[Records from a collection]

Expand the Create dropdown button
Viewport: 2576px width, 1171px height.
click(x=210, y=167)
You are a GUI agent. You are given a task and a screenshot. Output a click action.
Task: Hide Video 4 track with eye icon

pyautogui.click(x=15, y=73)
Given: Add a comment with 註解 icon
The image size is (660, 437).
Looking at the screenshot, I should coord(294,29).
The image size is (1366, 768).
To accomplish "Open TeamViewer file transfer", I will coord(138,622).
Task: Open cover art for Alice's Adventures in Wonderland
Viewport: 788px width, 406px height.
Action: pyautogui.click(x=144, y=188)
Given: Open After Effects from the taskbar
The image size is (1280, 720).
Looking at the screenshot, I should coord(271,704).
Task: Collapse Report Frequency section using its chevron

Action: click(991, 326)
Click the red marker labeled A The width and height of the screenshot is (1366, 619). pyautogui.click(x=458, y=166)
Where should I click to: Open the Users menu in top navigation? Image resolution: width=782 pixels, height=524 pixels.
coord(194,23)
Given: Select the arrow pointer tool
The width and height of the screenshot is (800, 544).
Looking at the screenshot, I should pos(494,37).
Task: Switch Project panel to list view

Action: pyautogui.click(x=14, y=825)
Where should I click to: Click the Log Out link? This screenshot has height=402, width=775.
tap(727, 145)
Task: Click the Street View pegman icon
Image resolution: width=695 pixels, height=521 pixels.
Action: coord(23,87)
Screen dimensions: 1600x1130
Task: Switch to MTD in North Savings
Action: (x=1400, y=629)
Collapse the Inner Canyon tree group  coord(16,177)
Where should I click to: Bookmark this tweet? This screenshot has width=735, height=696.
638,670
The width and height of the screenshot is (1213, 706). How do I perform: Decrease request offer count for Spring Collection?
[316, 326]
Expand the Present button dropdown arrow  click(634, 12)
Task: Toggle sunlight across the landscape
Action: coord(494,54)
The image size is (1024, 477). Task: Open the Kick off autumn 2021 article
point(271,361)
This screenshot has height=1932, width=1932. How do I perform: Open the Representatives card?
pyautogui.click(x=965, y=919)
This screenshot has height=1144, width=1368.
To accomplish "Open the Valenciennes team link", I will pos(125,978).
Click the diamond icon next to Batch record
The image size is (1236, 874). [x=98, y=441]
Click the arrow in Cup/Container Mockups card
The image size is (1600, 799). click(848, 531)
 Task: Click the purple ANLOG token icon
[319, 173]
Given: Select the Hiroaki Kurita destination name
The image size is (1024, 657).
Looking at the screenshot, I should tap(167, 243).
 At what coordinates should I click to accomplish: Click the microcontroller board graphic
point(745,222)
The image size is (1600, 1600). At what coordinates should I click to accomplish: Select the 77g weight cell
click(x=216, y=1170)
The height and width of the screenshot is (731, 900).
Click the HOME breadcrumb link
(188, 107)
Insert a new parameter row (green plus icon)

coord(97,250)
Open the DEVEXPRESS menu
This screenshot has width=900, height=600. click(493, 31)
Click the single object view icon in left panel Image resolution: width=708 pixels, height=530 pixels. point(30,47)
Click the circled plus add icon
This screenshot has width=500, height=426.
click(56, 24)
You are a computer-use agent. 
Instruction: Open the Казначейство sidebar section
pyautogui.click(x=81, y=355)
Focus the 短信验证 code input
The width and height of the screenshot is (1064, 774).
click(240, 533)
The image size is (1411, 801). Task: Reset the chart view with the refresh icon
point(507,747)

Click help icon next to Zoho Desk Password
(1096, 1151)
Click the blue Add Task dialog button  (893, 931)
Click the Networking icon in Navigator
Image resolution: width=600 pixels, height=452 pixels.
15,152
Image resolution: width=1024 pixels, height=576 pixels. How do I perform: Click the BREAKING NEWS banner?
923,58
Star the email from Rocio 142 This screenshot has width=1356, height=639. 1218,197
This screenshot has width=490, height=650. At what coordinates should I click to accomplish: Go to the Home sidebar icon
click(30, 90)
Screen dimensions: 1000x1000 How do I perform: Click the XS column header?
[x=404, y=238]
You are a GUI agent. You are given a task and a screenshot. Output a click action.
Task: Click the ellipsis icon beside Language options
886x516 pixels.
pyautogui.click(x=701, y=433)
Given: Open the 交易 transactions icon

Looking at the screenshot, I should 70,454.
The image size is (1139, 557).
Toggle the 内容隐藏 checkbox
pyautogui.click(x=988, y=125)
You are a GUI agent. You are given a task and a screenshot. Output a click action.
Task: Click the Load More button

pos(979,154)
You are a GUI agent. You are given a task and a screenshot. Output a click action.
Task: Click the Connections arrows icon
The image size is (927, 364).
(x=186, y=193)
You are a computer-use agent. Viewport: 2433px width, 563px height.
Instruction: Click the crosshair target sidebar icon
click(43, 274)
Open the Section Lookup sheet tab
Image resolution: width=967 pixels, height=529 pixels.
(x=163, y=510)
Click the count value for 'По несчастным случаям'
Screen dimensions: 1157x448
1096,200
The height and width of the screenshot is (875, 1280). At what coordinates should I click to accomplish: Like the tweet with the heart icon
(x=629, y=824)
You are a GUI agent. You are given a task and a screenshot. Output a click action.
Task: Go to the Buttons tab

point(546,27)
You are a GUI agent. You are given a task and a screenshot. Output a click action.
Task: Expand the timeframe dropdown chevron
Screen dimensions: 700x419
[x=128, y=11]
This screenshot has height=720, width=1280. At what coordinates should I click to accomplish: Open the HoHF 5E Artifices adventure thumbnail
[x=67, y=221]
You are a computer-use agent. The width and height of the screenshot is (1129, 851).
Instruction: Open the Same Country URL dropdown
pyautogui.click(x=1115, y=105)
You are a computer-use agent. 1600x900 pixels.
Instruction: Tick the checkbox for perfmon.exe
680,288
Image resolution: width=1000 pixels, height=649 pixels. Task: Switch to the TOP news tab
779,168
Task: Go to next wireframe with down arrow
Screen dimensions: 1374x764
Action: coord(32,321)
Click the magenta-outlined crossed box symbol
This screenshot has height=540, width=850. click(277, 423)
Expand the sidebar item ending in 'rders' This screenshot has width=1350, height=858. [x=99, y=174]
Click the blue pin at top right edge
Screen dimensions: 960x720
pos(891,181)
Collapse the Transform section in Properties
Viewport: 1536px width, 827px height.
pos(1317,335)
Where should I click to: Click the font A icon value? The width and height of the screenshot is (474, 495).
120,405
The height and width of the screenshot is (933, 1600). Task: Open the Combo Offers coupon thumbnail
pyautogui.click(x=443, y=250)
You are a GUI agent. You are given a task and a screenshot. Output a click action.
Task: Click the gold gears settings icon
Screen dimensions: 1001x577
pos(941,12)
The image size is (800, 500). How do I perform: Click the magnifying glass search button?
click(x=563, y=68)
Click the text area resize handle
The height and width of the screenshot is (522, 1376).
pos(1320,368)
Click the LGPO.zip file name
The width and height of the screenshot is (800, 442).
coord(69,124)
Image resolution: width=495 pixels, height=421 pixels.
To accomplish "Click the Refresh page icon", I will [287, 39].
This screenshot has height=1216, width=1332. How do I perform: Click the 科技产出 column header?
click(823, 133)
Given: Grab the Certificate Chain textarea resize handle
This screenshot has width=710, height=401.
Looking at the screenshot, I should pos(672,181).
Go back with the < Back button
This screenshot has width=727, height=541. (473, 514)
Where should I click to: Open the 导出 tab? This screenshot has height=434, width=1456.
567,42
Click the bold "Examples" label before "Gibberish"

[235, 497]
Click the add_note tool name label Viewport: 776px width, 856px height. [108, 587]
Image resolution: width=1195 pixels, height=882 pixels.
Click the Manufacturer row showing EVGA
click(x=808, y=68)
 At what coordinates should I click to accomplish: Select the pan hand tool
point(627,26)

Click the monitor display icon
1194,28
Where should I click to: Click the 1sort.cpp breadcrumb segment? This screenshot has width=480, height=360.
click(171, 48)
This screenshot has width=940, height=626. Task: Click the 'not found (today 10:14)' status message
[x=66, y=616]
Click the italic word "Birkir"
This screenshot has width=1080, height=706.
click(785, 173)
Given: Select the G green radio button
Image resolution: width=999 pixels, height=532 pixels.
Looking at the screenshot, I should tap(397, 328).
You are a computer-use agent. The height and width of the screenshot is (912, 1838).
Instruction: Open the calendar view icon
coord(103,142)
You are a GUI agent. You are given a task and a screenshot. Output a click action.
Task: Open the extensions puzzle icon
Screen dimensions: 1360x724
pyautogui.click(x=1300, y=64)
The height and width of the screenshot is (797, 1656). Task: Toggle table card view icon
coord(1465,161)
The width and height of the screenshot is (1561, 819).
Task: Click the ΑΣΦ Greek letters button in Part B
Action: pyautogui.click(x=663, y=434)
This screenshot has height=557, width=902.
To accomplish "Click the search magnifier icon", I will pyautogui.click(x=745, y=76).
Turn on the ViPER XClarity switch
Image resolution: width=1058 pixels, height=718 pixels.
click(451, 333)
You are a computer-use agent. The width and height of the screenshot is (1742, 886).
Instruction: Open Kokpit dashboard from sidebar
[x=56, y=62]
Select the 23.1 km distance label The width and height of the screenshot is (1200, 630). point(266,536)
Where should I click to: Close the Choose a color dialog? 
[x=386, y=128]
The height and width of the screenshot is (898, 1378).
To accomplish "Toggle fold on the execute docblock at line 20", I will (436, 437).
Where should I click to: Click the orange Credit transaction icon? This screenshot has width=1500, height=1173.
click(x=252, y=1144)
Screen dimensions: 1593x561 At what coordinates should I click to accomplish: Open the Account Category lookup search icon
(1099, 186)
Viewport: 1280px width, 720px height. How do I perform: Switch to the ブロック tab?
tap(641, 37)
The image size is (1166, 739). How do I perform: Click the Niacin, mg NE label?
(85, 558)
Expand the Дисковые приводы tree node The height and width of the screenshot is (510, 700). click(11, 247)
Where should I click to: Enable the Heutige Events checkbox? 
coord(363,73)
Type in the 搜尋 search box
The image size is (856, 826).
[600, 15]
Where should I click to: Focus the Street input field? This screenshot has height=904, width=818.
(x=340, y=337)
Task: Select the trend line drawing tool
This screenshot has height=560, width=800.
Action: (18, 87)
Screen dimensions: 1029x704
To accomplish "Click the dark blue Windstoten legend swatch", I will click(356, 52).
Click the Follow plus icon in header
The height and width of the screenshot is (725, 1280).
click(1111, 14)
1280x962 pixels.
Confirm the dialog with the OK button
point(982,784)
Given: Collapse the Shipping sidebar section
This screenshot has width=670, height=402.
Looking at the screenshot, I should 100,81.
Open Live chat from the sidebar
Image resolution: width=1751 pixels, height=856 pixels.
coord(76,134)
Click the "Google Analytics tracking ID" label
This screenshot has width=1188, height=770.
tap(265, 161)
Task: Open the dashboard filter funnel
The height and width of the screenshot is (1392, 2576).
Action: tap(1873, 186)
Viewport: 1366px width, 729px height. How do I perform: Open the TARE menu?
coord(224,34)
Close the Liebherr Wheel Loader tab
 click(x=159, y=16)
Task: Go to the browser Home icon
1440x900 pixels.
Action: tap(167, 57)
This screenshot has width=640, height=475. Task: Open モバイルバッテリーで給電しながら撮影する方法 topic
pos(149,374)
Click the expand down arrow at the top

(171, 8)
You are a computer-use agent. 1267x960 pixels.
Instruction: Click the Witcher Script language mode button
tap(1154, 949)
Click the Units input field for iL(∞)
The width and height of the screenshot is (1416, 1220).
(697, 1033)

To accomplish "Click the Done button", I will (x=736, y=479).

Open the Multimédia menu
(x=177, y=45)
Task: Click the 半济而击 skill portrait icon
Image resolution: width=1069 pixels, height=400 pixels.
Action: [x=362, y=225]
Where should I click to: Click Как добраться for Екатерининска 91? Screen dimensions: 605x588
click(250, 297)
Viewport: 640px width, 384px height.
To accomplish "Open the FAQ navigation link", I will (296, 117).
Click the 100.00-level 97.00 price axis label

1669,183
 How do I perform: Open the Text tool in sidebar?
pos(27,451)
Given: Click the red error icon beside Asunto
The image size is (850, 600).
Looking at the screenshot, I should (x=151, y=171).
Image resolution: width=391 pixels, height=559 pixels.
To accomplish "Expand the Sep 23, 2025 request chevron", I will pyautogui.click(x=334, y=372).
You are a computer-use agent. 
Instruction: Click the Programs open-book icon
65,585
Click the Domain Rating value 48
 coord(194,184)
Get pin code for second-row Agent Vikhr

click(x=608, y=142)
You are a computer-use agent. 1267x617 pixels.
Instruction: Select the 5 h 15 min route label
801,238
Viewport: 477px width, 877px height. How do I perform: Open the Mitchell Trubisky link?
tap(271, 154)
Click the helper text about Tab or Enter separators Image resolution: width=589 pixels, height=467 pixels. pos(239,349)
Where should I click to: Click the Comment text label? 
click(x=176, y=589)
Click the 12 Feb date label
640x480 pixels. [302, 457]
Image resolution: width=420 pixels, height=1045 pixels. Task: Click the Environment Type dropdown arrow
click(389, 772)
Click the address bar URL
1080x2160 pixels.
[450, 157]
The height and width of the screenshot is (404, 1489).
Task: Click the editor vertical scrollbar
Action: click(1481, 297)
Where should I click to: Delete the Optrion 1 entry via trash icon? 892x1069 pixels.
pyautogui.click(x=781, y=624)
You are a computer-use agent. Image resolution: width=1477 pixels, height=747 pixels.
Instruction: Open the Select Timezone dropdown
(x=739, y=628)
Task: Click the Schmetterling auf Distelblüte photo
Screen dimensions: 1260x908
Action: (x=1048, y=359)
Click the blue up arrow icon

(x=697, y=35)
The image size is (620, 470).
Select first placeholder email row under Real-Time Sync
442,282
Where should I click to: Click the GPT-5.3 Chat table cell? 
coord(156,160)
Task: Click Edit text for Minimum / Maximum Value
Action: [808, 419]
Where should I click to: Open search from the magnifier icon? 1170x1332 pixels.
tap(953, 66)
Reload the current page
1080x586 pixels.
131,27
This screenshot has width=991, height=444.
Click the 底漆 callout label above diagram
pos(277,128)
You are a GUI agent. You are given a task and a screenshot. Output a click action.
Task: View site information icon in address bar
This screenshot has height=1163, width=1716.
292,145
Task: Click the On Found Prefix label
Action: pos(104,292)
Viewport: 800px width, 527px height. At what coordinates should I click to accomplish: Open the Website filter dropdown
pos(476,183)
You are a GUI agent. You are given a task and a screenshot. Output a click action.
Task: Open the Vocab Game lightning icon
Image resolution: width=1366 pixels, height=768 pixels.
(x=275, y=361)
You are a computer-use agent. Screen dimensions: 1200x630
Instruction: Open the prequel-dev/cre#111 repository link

Task prompt
Starting at the line above that contains "This screenshot has width=1080, height=706.", repeat each line exactly up to and including the line that contains "Task: Open the extensions puzzle icon", and stop there.

Response
This screenshot has width=1080, height=706.
click(785, 173)
Given: Select the G green radio button
Image resolution: width=999 pixels, height=532 pixels.
Looking at the screenshot, I should tap(397, 328).
You are a computer-use agent. The height and width of the screenshot is (912, 1838).
Instruction: Open the calendar view icon
coord(103,142)
You are a GUI agent. You are given a task and a screenshot. Output a click action.
Task: Open the extensions puzzle icon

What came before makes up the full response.